§ **Exercises**
1 – In the text about the business's tools, which system serves as the CRM?
2 – Continue the text about the business's tools from the point where it stops.

§ **Text provided**

What platform/tools do you use for your business?

I’ve tried to keep the number of different tools we use to a minimum, both as a part of keeping costs down, and to simplify where to look for things.

To that end, we have only two main stores of company documents:

  • GitHub for code. It’s the industry standard and it’s really good. I started there and never saw a reason to switch.

  • G Suite for everything else. Gmail is great (although personally I use Superhuman on top of it), Calendar is great, and Google Drive is extremely flexible. I’ve seen many cases where we tried a separate tool, for example for creating internal checklists, wherein the end it was simpler to just create some custom spreadsheets and write documentation around those.

We use Salesflare as our CRM. I can’t say enough good things about this system, it’s a great choice for small(ish) businesses that are selling B2B. It automates a lot of things for you, helps you remember to follow up, and just makes your life easier. Also, it’s fairly opinionated about the sales process and how sales activities should be initiated and tracked, and this makes it a lot easier to get up to speed with it and train new salespeople - assuming, of course, that your company fits their profile of a small B2B business.

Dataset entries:
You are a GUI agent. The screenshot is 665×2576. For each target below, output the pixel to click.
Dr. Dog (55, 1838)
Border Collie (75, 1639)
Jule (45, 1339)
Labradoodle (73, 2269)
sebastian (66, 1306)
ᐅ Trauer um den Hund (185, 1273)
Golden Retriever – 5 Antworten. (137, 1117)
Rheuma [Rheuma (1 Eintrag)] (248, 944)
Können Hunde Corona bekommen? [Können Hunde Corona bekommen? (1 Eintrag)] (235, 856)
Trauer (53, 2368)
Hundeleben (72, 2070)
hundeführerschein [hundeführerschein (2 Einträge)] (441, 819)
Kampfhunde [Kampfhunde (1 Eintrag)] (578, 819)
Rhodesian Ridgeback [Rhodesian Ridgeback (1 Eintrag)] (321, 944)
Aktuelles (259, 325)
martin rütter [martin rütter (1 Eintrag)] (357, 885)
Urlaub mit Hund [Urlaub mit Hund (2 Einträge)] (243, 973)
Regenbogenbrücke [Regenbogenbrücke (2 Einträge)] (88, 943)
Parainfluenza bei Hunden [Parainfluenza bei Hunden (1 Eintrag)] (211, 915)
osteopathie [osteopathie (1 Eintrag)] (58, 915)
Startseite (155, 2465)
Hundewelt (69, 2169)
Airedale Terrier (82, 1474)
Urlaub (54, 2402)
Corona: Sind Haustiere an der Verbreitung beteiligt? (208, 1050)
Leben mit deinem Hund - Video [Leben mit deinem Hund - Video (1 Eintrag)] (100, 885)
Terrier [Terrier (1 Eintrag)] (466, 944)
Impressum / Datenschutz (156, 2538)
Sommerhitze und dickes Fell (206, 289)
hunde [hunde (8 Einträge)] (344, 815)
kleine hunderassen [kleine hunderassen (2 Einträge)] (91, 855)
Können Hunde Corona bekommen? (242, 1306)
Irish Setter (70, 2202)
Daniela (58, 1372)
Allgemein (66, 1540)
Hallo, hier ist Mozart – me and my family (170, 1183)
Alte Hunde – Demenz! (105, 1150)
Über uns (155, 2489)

§ **Expected results**
1 – Salesflare

2 –
For customer support, we currently use Zendesk for email-based tickets and our help center, and a few months ago we started using Gist for on-site and in-app chat. We’ll likely migrate our email-based tickets and help center to Gist someday soon.

We use Zapier for connecting different systems, primarily around automating some sales-related activities. For example, when one of our freemium accounts has exceeded the freemium usage levels, they get put on a 30-day unlimited trial of our paid plans, and when this happens, a Zapier automation creates an opportunity in Salesflare with all the relevant details and contacts, and in the appropriate stage of our pipeline, so that we can start a more active manual nurture of that account.

Many of our regular freelancers, we hired through Upwork. A fantastic tool I have to mention for working with and training your freelancers, as well as for use in customer support, is Loom for screen recording.

Finally, we use our own product quite a lot for sales, both for screen sharing and for quickly handling inbound requests, just like our customers do, but also as a kind of specialized CRM before leads go into Salesflare, as that is where we have the best overview of freemium vs. paid accounts, accounts about to hit usage limits, and such, along with automation that make it a one or two-click thing to get such accounts into Salesflare at the appropriate time.

What have been the most influential books, podcasts, or other resources?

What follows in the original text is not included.